§ The exercise:
Reproduce the rows without any change, starting with the first row and going on through the line that contains "(x=606, y=420)".

§ Supplied material:
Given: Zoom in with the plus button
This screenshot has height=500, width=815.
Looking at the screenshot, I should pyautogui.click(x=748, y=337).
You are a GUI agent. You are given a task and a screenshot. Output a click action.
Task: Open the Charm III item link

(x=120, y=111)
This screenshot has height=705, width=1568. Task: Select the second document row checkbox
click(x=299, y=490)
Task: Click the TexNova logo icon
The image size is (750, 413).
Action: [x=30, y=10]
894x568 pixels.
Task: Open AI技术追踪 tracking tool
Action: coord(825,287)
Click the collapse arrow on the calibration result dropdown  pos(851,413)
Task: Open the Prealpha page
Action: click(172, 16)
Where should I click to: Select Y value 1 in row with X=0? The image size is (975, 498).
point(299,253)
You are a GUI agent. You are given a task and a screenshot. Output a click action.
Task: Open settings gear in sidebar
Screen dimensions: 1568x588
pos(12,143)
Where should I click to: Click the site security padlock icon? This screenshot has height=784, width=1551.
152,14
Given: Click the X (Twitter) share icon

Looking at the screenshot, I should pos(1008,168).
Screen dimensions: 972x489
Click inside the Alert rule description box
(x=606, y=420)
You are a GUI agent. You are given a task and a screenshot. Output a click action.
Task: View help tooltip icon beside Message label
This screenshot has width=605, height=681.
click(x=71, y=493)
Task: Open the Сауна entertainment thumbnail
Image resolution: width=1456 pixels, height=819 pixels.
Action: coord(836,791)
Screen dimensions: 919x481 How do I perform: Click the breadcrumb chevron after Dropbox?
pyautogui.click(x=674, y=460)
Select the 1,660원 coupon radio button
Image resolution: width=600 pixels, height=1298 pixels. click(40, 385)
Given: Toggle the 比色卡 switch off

§ Solved problem:
Given: Zoom in with the plus button
This screenshot has height=500, width=815.
Looking at the screenshot, I should pyautogui.click(x=748, y=337).
You are a GUI agent. You are given a task and a screenshot. Output a click action.
Task: Open the Charm III item link

(x=120, y=111)
This screenshot has height=705, width=1568. Task: Select the second document row checkbox
click(x=299, y=490)
Task: Click the TexNova logo icon
The image size is (750, 413).
Action: [x=30, y=10]
894x568 pixels.
Task: Open AI技术追踪 tracking tool
Action: coord(825,287)
Click the collapse arrow on the calibration result dropdown  pos(851,413)
Task: Open the Prealpha page
Action: click(172, 16)
Where should I click to: Select Y value 1 in row with X=0? The image size is (975, 498).
point(299,253)
You are a GUI agent. You are given a task and a screenshot. Output a click action.
Task: Open settings gear in sidebar
Screen dimensions: 1568x588
pos(12,143)
Where should I click to: Click the site security padlock icon? This screenshot has height=784, width=1551.
152,14
Given: Click the X (Twitter) share icon

Looking at the screenshot, I should pos(1008,168).
Screen dimensions: 972x489
Click inside the Alert rule description box
(x=606, y=420)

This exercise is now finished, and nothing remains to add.